Lecture d’un classique

 

La séance s’est terminée sur le projet pour l’année prochaine, évoqué lors de la séance précédente, de lire un classique, et en l’occurrence le « Pavillon aux pivoines » ou Mudanting (牡丹亭). Le principal problème est de pouvoir trouver suffisamment d’exemplaires de la seule traduction en français, par André Lévy, publiée en octobre 1998 aux éditions Musica Falsa, en collaboration avec le Festival d’automne. L’alternative étant, pour ceux qui le peuvent, la superbe traduction en anglais de Cyril Birch « Peony Pavillion » (Indiana University Press, 2ème édition 2002).

Le texte chinois est à la médiathèque du Centre culturel, et peut aussi être acheté à la librairie Le Phénix.

 

Depuis la dernière séance, un exemplaire de la traduction en français a déjà été trouvé d’occasion chez Gibert par l’une des lectrices présentes. Avec les exemplaires en bibliothèques, le projet semble a priori pouvoir se concrétiser.

 


 

Prochaine séance

 

La prochaine séance aura lieu le mardi 31 mars 2020 et sera consacrée à l’écrivaine Xiao Hong (萧红).

 

Lectures proposées :

- Contes de la rivière Hulan, éd. bilingue français-chinois, trad. Simone Cros-Morea, éd. You Feng, 2011

- Des âmes simples, recueil de trois nouvelles (Les mains, Un souffle d’espoir, La femme du soldat), traduction et introduction d’Anne Guerrand-Breuval, Arléa, coll. l’étrangère, 1995, 93 p.

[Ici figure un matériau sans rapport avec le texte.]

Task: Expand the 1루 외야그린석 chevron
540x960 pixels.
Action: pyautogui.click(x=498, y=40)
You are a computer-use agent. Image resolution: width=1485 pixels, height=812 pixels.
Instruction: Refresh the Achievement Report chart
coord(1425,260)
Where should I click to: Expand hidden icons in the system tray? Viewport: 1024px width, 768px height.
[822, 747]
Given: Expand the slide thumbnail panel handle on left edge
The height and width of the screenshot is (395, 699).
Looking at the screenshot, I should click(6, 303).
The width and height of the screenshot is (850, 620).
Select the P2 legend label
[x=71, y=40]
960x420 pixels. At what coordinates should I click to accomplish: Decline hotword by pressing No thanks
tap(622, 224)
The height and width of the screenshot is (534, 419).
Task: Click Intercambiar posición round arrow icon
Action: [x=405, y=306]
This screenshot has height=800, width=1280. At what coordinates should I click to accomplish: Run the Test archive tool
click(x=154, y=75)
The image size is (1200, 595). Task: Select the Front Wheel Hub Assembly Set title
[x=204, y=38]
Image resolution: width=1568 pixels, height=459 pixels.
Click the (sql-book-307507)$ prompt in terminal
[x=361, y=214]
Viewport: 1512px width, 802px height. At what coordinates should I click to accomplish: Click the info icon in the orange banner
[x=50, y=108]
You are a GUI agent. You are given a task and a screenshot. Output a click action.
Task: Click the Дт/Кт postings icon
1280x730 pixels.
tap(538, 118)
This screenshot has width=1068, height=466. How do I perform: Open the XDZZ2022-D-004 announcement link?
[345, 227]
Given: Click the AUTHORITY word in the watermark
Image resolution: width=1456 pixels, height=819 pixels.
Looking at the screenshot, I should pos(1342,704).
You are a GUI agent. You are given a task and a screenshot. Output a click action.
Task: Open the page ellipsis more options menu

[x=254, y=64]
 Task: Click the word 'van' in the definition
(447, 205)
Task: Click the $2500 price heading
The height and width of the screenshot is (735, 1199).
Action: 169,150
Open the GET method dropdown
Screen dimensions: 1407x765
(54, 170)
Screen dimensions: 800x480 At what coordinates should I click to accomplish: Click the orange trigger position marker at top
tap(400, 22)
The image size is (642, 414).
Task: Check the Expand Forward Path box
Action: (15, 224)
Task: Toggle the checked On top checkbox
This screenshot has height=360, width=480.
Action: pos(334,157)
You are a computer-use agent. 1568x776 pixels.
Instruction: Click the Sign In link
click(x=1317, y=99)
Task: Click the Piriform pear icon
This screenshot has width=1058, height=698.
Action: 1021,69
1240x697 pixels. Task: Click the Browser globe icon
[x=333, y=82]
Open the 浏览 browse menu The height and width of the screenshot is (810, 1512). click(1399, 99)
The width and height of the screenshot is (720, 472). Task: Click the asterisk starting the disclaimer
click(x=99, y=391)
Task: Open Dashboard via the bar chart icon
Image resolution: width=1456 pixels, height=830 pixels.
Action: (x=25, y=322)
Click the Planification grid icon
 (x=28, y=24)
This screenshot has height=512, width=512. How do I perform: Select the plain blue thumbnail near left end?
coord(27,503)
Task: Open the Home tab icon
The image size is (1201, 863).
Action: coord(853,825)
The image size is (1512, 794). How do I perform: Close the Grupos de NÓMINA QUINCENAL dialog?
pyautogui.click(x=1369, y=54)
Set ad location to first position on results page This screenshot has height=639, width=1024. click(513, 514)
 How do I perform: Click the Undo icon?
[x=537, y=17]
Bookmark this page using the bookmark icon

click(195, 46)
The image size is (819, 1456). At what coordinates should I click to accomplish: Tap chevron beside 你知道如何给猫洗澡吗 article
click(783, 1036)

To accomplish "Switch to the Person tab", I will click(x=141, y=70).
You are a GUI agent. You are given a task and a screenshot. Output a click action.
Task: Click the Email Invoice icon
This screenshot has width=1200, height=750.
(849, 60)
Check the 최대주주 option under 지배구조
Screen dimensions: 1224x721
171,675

- Nouvelles, recueil de cinq nouvelles, tr. B. Turki, éd. You Feng 2004, 123 p.

 

Eventuellement :

- Terre de vie et de mort, Littérature chinoise, coll. Panda, 1987.

 

Et en complément :

Le blog de la traductrice de Xiao Hong, Simone Cros-Morea, entrepris pour le centenaire de la naissance de l’écrivaine, et toujours alimenté de traductions de textes et de lettres, illustrées de photos et de dessins

http://xiaohong.fr/


 

[1] Initialement paru sous le titre original « A la mémoire de Shen Congwen », Les Temps modernes, n° 572, mars 1994, pp. 141-173.

[2] C’est cette proximité naturelle que l’on perd dans le film de Xie Fei (谢飞) qui en est adapté : tourné cinquante ans plus tard que la nouvelle, le film a perdu l’atmosphère idyllique qui la caractérise en intégrant les idéaux d’émancipation de la femme propres au mouvement du 4 mai, qui n’ont rien à voir avec le monde rural dont parle Shen Congwen.

Voir : www.chinese-shortstories.com/Adaptations%20cinematographiques_ShenCongwen_

Xiaoxiao.htm

La copie disponible du film ayant un problème, le film ne peut être programmé tout de suite, mais le sera dès que possible.